If the new model of the data is correct that would mean that the interstellar magnetic field direction is the same as the magnetic field within the heliosphere, originating from our sun. As Voyager 1 continues in its mission and hopefully continues to be able to collect and send back data (despite a memory smaller than your phone), we will know if the magnetic field does change directions. The direction of the magnetic field, requires periodic instrument calibrations and complicated analyses. These analyses typically take a few months to return after the charged particle data are received on Earth, and the power remaining in Voyager is estimated to be another decade.

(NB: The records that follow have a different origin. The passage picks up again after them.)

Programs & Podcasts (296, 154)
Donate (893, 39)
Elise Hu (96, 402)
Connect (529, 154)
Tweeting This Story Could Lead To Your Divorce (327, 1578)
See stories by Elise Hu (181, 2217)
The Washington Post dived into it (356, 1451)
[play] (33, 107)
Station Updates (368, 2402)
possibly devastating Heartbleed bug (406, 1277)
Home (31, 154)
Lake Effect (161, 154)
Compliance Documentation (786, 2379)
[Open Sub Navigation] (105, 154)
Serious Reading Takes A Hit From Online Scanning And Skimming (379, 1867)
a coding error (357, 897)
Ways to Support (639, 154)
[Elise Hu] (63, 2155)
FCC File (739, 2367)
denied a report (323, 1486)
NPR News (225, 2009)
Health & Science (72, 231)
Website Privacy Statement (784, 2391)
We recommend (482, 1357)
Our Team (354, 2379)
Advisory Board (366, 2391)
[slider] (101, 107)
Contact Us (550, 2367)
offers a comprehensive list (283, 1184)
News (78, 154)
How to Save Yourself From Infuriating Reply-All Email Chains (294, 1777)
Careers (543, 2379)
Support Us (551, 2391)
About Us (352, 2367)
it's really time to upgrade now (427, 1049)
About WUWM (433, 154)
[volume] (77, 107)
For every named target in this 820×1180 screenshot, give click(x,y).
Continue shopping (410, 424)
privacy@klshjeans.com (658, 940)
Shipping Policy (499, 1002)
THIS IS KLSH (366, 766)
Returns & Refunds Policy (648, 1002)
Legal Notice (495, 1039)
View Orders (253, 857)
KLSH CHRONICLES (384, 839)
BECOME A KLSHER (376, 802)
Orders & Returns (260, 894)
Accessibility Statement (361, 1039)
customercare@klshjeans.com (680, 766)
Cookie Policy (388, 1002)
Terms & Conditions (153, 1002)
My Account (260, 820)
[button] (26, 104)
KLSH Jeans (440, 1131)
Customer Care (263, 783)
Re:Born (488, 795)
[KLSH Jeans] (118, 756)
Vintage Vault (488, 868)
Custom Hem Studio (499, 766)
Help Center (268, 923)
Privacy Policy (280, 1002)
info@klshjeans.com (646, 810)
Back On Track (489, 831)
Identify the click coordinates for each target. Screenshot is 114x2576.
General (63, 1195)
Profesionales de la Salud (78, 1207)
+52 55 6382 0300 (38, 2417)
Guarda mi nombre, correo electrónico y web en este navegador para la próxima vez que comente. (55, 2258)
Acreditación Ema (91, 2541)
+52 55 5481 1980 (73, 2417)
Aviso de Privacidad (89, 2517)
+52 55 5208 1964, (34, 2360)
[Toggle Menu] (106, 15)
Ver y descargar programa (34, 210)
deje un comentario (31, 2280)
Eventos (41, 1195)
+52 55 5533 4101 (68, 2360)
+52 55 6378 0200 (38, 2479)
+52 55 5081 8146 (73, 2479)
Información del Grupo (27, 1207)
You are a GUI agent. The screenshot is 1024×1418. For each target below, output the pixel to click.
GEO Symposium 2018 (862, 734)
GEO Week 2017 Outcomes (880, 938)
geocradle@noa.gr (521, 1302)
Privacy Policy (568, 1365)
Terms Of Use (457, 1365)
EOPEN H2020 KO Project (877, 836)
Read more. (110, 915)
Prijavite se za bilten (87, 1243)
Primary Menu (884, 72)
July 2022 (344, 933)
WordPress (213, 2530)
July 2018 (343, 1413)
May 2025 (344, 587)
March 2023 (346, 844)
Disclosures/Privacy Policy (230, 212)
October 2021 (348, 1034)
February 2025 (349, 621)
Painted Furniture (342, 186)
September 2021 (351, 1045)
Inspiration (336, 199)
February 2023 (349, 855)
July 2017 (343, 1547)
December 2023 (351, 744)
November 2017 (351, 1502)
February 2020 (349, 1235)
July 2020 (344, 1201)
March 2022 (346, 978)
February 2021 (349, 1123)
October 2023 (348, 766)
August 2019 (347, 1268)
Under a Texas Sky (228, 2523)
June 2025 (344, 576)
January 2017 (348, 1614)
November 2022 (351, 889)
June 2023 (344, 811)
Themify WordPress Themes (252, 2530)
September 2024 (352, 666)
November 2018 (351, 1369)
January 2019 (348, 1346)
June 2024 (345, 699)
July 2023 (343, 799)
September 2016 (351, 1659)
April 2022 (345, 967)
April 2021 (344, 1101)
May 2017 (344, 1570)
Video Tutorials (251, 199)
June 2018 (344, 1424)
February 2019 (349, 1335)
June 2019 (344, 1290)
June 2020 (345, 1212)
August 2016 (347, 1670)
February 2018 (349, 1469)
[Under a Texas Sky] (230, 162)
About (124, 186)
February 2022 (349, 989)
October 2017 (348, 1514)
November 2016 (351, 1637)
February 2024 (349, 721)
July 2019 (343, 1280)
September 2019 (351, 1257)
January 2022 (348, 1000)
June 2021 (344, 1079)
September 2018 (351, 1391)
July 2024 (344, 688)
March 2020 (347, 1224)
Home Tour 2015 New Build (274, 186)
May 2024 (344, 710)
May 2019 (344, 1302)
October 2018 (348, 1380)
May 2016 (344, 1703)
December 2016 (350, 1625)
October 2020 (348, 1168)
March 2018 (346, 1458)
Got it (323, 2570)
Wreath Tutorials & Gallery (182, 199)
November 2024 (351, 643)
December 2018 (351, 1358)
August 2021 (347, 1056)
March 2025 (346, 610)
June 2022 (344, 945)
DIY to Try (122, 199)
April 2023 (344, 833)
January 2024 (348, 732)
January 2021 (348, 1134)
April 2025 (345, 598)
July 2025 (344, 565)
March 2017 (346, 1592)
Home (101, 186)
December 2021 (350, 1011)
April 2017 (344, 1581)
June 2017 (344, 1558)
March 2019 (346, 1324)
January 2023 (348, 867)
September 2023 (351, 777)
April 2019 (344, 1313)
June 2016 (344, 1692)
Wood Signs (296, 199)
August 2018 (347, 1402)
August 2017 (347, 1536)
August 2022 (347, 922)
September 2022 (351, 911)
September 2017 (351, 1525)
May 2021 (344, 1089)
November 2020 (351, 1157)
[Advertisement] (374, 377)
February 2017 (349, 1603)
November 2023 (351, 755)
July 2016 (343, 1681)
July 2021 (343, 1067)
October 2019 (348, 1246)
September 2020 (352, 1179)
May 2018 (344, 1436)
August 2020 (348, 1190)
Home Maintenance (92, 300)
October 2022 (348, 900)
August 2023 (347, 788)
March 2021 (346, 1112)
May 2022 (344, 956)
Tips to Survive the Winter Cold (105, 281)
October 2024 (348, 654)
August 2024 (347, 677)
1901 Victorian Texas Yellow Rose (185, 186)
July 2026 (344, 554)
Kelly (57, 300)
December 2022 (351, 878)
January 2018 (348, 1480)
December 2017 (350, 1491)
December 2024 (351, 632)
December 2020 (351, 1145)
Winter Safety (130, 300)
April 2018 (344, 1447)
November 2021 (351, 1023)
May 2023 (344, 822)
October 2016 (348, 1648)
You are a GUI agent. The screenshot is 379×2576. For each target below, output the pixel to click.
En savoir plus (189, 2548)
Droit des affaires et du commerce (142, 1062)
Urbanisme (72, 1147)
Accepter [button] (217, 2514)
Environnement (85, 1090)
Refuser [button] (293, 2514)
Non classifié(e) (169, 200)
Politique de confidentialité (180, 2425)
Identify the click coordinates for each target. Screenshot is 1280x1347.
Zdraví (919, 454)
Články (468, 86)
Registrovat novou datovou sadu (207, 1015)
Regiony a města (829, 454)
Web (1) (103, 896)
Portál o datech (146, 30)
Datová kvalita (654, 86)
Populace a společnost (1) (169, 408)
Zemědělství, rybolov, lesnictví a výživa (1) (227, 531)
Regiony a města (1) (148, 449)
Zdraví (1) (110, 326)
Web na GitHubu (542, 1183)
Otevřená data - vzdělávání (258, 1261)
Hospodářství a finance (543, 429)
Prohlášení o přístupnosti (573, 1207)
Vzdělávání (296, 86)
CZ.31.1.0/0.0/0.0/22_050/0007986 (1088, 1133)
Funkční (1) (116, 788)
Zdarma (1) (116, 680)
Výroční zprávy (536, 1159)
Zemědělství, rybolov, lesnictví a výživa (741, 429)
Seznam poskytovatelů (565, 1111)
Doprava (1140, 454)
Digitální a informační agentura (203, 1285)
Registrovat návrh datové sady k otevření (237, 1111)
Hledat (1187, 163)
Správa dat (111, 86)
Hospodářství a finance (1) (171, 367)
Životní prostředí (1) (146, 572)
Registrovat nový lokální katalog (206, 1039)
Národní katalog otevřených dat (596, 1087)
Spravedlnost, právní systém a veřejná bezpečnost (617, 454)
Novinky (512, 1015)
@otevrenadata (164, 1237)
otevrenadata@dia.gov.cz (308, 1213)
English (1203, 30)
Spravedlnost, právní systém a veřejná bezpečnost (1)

NASA's Voyager 2 spacecraft, the first Voyager spacecraft to launch on August 25, 1977, departed on a journey that would make it the only spacecraft to visit Uranus and Neptune and the longest-operating NASA spacecraft ever. Voyager 2 and its twin, Voyager 1, that launched 16 days later on Sept. 5, 1977, are still both operational. Voyager 2 is the longest-operating spacecraft, but has not traveled as far from home as Voyager 1. Voyager 2 has not yet reached the magnetic highway, though it has recently seen some modest drops of the heliosphere particle levels.
from NASA
If Voyager 1 has reached interstellar space then it is exploring a region no spacecraft has ever been to before.- I can’t resist- “Where No Man Has Gone Before.” In Star Trek The Motion Picture, the threat to the Enterprise (and Earth) is V’Ger, which the crew discovers at its center is actually Voyager 6, designed to collect data and transmit it back to Earth. Voyager 6 supposedly disappeared through a black hole.(Wouldn’t that be cool to have data from within a black hole.) The probe was found by inhabitants of a planet on the other side of the galaxy who discovered the probe's 20th century programming, which was to collect data and return that information to its creator and rebuild the probe and send it on its way.